Small businesses are also recommended to use the double-entry bookkeeping method. It plays a major role in providing accurate results and keeps the information in proper order.
How To Do Double-Entry Bookkeeping?
Double-entry accounting is mostly preferred in accounting books as compared to single-entry accounting. It is usually done by accounting software. The software helps you maintain all the records easily. It also generates monthly and yearly reports that help you with tax returns. Moreover, a business owner can also hire an accountant for this particular job.
Double Entry in Accounting
In accounting, there are three major elements of double-entry:
- Each business transaction should be recorded in two accounts.
- For each transaction, the debited amount should be the same as the credited amount.
- The total assets should always equalize the liabilities and equity of a business. Both sides of the equation need to be the same.
Rules of Double-Entry Bookkeeping Process
Below are the rules for debits:
- Record on the left side of the ledger sheet
- Decrease in revenue
- Increase in expense accounts
Below are the rules for credits:
- Record on the right side of a ledger sheet
- Increase in revenue
- Decrease in expense accounts
Rules For The Accounts
Several accounts are always used in double-entry accounting. These include:
- Asset accounts
- Liability accounts
- Expense accounts
Importance of Double Entry Bookkeeping
There are many advantages of using a double-entry bookkeeping system like:
- Double-entry bookkeeping gives you a fine financial records picture to see the growth level of your company.
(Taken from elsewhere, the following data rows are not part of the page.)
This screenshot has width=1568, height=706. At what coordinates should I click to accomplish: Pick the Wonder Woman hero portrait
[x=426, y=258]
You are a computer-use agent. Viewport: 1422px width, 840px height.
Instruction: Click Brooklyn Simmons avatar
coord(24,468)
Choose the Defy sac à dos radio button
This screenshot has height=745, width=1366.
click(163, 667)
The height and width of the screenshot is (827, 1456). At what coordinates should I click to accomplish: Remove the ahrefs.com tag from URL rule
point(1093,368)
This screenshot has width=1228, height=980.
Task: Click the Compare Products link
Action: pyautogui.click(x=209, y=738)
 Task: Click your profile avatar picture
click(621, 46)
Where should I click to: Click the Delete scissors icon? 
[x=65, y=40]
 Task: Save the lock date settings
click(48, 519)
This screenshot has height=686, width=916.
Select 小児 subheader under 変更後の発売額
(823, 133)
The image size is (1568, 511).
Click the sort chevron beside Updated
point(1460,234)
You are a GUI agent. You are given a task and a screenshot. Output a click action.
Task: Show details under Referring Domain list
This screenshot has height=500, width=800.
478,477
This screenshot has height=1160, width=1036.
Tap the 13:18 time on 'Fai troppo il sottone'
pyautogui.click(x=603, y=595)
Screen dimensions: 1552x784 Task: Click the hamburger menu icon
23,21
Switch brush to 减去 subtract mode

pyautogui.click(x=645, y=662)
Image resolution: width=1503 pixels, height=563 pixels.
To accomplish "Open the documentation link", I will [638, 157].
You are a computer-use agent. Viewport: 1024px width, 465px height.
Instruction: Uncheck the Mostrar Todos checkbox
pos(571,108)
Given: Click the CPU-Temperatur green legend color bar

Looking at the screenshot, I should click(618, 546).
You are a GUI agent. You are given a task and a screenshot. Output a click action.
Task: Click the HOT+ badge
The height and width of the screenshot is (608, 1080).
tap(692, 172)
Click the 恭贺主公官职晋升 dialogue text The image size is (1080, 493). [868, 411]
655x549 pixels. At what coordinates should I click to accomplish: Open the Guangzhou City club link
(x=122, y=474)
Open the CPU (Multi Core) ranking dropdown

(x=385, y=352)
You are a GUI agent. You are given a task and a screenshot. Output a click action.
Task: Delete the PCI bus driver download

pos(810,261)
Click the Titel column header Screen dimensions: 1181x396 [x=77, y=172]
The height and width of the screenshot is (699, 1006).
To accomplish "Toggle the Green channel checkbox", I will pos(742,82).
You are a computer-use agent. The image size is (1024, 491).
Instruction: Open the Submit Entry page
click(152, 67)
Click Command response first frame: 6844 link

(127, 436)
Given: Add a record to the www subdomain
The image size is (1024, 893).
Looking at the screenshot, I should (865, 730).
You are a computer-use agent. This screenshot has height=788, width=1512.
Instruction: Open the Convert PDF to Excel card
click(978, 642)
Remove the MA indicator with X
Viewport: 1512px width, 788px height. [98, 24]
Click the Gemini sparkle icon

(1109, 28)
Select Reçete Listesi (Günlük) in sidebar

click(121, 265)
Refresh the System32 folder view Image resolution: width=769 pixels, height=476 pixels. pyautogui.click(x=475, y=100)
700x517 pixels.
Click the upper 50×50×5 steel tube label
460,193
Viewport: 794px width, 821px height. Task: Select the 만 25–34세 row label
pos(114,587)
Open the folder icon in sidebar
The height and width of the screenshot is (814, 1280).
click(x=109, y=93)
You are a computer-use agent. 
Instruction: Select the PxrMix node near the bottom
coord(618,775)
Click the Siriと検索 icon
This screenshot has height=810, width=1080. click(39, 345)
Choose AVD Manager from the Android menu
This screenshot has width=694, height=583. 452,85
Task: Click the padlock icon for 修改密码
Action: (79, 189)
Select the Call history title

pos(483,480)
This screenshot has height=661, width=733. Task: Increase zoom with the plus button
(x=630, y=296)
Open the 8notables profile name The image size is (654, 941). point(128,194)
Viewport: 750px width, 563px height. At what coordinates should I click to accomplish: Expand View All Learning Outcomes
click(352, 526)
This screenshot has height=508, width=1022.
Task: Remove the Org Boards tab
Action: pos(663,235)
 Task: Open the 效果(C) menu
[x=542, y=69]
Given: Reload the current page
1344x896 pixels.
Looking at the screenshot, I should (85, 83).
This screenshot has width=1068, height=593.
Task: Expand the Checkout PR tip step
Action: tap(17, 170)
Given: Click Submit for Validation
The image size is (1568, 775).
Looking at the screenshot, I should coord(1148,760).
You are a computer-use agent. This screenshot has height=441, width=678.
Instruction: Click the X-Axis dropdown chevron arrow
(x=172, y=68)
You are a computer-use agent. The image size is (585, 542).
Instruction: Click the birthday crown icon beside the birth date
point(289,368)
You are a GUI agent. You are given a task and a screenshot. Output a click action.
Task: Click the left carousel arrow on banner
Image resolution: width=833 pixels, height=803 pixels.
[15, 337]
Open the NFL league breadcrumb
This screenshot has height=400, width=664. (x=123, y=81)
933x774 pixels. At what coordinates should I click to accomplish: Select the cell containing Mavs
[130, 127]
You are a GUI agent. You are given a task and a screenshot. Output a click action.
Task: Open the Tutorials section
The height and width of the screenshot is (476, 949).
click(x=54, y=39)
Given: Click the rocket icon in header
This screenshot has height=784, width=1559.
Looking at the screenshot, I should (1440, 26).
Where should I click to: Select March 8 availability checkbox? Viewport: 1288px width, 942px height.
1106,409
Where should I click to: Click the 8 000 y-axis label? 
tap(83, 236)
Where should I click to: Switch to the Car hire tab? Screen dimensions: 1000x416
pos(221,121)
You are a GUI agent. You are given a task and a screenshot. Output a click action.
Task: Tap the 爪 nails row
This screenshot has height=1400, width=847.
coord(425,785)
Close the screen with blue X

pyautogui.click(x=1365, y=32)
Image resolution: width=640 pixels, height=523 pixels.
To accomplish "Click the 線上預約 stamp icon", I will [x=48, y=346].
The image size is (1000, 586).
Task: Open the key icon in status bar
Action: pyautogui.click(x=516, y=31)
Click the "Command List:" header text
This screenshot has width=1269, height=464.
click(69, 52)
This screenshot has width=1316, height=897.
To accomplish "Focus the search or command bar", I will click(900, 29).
- It helps in tracking all the financial dealings of your business and to check different parts of your business.
- A balance sheet using a double-entry bookkeeping method tells you if your accounting records are accurate or not. It is much safer than the single-entry bookkeeping method.
- A double-entry bookkeeping system gives you reports that give a complete picture to investors, banks and other buyers about your business.